Book: Dirk Gently’s Holistic Detective Agency (Douglas Adams)

I tapped into Maxf’s excellent and extended collection of books and was intrigued by the title of a Douglas Adams’ novel, ‘Dirk Gently’s Holistic Detective Agency’.

I read it pretty quickly and it enchanted me. Just the kind of clever and humorous reading I was after.

Here are a few spoiler-free bits I particularly liked, in the order they appear in the book:

So after a hectic week of believing that war was peace, that good was bad, that the moon was made of blue cheese, and that God needed a lot of money sent to a certain box number, the Monk started to believe that thirty-five percent of all tables were hermaphrodites, and then broke down.
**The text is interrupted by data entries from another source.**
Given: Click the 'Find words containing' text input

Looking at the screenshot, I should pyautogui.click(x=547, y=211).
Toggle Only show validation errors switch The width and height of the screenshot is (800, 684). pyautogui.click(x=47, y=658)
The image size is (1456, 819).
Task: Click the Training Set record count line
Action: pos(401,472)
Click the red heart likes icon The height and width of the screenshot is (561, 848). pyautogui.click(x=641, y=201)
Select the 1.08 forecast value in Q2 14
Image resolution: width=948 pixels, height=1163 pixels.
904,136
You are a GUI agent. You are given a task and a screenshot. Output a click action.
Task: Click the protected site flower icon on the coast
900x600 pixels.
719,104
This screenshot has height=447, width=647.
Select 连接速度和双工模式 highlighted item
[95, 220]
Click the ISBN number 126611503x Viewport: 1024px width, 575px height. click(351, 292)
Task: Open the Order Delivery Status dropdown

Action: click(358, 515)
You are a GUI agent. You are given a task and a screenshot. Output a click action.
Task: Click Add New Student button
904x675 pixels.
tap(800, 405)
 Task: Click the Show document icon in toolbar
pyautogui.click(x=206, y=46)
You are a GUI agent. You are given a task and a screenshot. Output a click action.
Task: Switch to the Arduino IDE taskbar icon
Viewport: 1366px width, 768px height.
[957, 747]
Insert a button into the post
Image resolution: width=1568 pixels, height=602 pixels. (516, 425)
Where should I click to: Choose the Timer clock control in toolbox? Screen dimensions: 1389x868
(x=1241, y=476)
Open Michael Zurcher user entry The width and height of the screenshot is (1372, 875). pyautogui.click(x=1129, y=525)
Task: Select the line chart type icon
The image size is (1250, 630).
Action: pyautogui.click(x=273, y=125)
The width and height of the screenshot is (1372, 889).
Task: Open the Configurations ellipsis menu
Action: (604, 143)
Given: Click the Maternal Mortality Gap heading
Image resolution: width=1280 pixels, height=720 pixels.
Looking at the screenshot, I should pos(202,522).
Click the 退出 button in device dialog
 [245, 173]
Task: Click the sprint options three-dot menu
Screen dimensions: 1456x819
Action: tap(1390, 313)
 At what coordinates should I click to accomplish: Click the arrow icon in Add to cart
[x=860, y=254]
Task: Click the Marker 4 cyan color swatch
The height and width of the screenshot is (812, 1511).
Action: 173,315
“Well, he’s one of these people who can only think when he’s walking. When he has ideas, he has to talk them out to whoever will listen. […]”

Pink valleys, hermaphrodite tables, these were all natural stages through which one had to pass on the path to true enlightenment.

[…] Richard had run into Dirk from time to time and had usually been greeted with that kind of guarded half smile that wants to know it you thick it owes you money before it blossoms into one that hopes you will lend it some.

“The man just liked to talk,” he would later tell the police. “Man, I could have walked away to the toilet for ten minutes and he would’ve told it all to the till. If I’d been fifteen minutes the till would have walked away too.[…]”

That’s the problem with crunch-heads — they have one great idea that actually works and then they expect you to carry on funding them for years while they sit and calculate the topographies of their navels.

There was something odd about the horse, but he couldn’t say what. Well, there was one thing that was clearly very odd about it indeed, which was that it was standing in a college bathroom. Maybe that was all.

What with that and the amount he talked, the traffic through his mouth was almost incessant. His ears, on the other hand, remained almost totally unused in normal conversation.

[…] the act of measurement collapses the probability waveform. Up until that point all the possible courses of action open to, say, an electron, coexist as probability waveform. Nothing is decided. Until it’s measured.

The tall figure appeared to be not at all happy with what it saw, to be rather cross about it, in fact. To be more than cross. It appeared to be a tall dark figure who could very easily yank the heads off half a dozen chickens and still be cross at the end of it.

Dirk turned away and sagged sideways off his chair, much as the sitter for The Thinker probably did when Rodin went off to be excused.

“[…] Dirk Gently is the name under which I now trade. There are certain events in the past, I’m afraid, from which I would wish to dissociate myself.” “Absolutely, I know how you feel. Most of the fourteenth century, for instance, was pretty grim,” agreed Reg earnestly.

If you had seen the look on the poor child’s face. So miserable. She thought the world would be a marvellous place, and all those appalling old dons were pouring their withering scorn on her just because it wasn’t marvellous for them anymore.

“[…] may I ask you something that may be terribly personal? I will understand perfectly if you don’t want to answer, but I will just keep pestering you until you do. Just my methods, you see.”

“[…] I commend you on your scepticism, but even the sceptical mind must be prepared to accept the unacceptable when there is no alternative. If it looks like a duck, and quacks like a duck, we have at least to consider the possibility that we have a small aquatic bird of the family Anatidae on our hands.”

He stood transfixed. If anyone had been looking at his face at that moment, it would have been abundantly clear to them that the single most astonishing event of this man’s entire existence was currently happening to him.